Introduction
Local Law 84 (ll84) is an energy benchmarking database that was established by New York City. As climate change has become more important to policymakers, NYC decided that a good method would be to create a benchmark of the amount of energy building consumed. ll84 required that owners of buildings of a size greater than 50,000 sq ft. must report certain data about their buildings to the city. Now that this data has become available it has become important to establish how to determine what makes a good building in terms of energy performance. This requires one to factor in the differences between buildings and compare buildings to their peers.
Literature Review
Benchmarking is a challenge that the city is interested in solving and Energy Star, an organization backed by the EPA created a score to determine energy performance. Others have also attempted to make a score to compare buildings. Kontokosta (2012) analyzed the ll84 dataset to come up with a benchmark for buildings based on their usage. He created two models to determine source energy use intensity (EUI) which is the total amount of raw fuel required to operate a building (energy star). Kontokosta first creates a base linear regression model that consists of features that both multifamily housing and office spaces use and then adds additional features depending on the building type. For office buildings Kontokosta found that the age of buildings was significant and that the older the building the more efficient they were. He also found the primary energy source, lotcoverage, and building size were significant variables with building size causing high energy.

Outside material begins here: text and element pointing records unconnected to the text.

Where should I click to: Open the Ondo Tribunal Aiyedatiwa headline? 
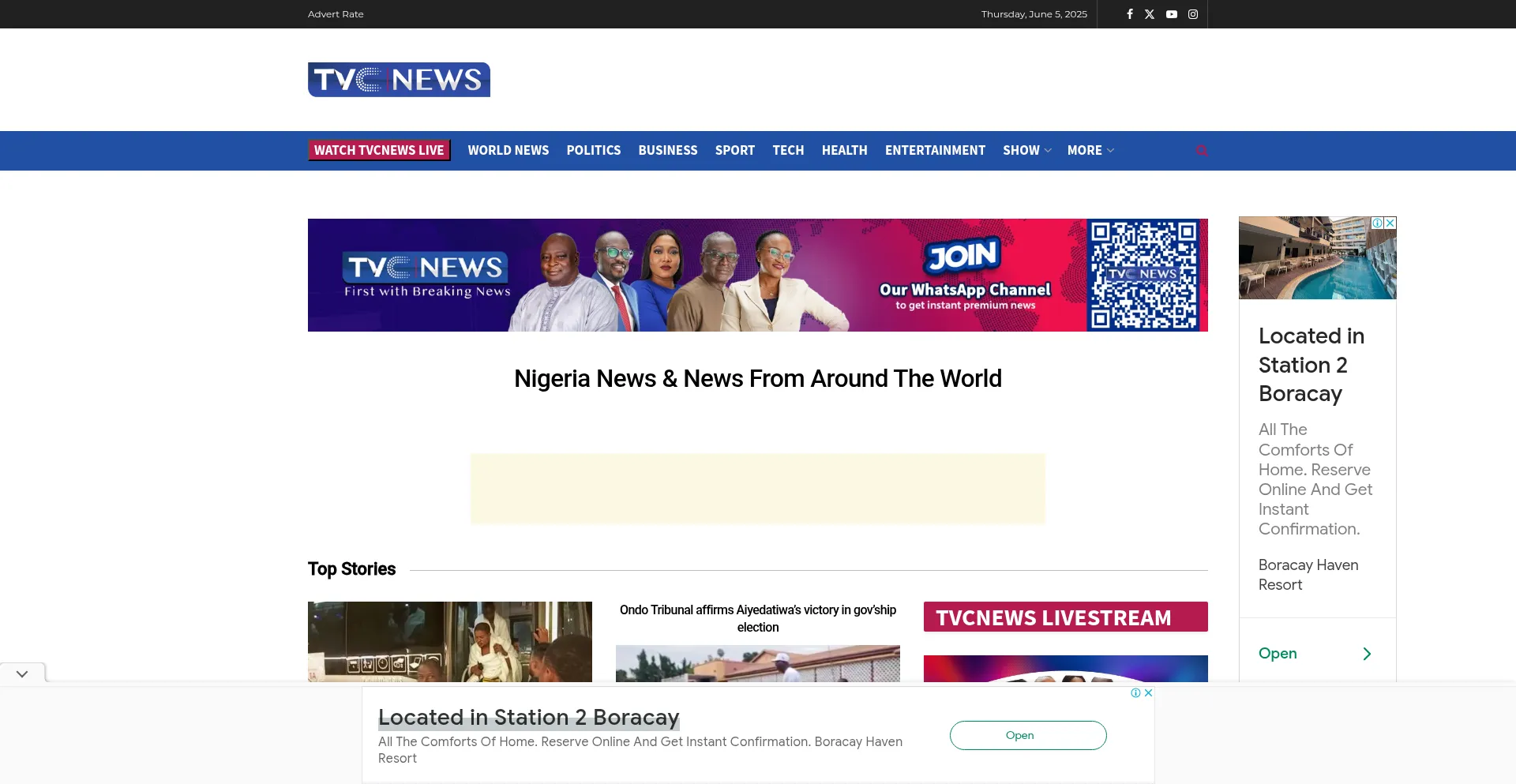click(757, 618)
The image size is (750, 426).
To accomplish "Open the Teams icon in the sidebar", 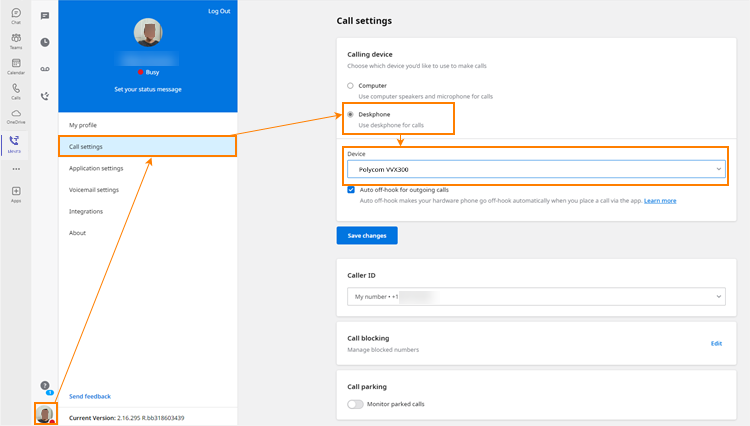I will coord(16,40).
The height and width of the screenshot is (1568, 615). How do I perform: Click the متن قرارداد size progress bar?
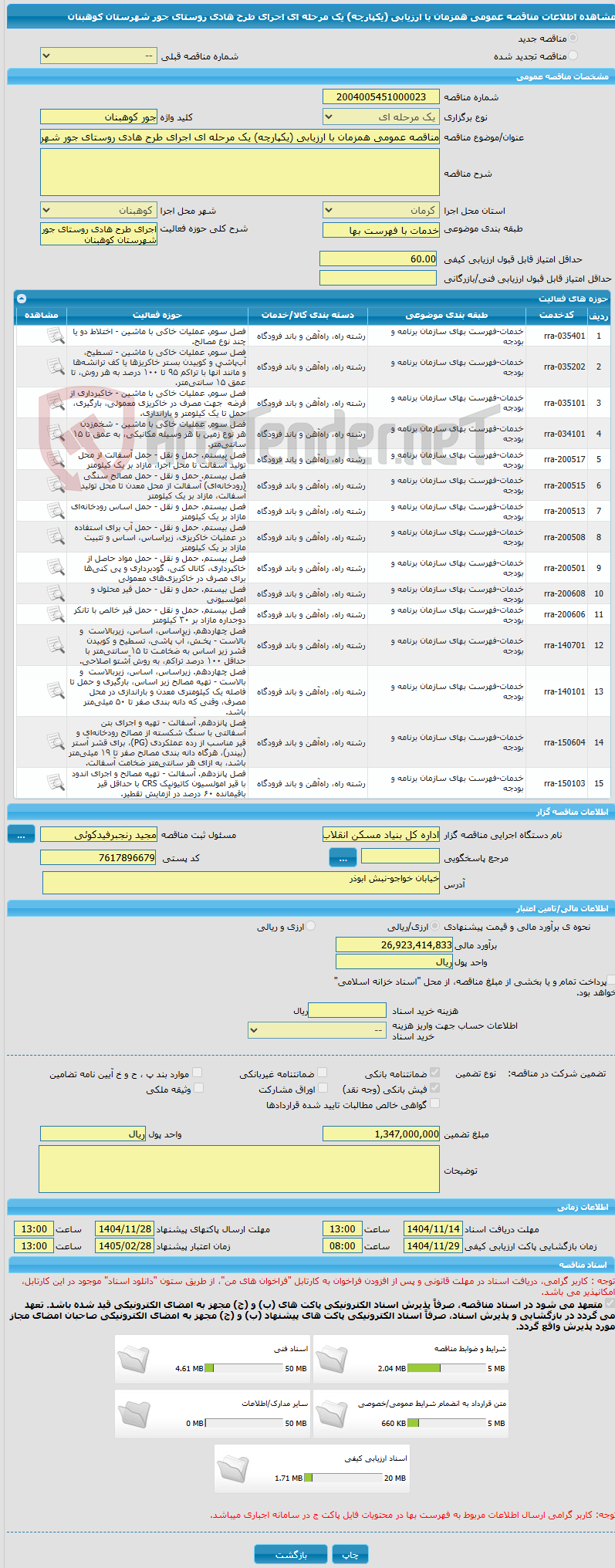[446, 1423]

Multifamily housing had similar significant variables however the larger the house the more efficient it was in EUI. These results suggest appropriate features in order to properly compare buildings amongst their peer groups.
Data and Methods
This paper attempts to determine features appropriate for understanding the energy performance of buildings. The ll84 first needed to be combined with the PLUTO data consisting of pertinent building information. Each borough had a PLUTO dataset that was combined to cover the entire area of NYC. After combining these datasets, they were then merged with the ll84 dataset based on Building, block, and lot number (BBL). This reduced the total number of rows to 11403 rows. After the initial merge, the data then had to be cleaned. Any row with a missing source EUI value, total floor area, or was in a building type with less than 100 buildings was removed. This further reduced the row size to 10362. Rows were also removed if their source EUI was less than 5 or greater than 1000. This is because they are extreme values compared to the average values. Finally, the rows containing the highest and lowest 1% of source EUI was removed to get rid of outliers. This left 10060 rows in the dataset. Once the data was cleaned, descriptive statistics were used to get an observation of the data.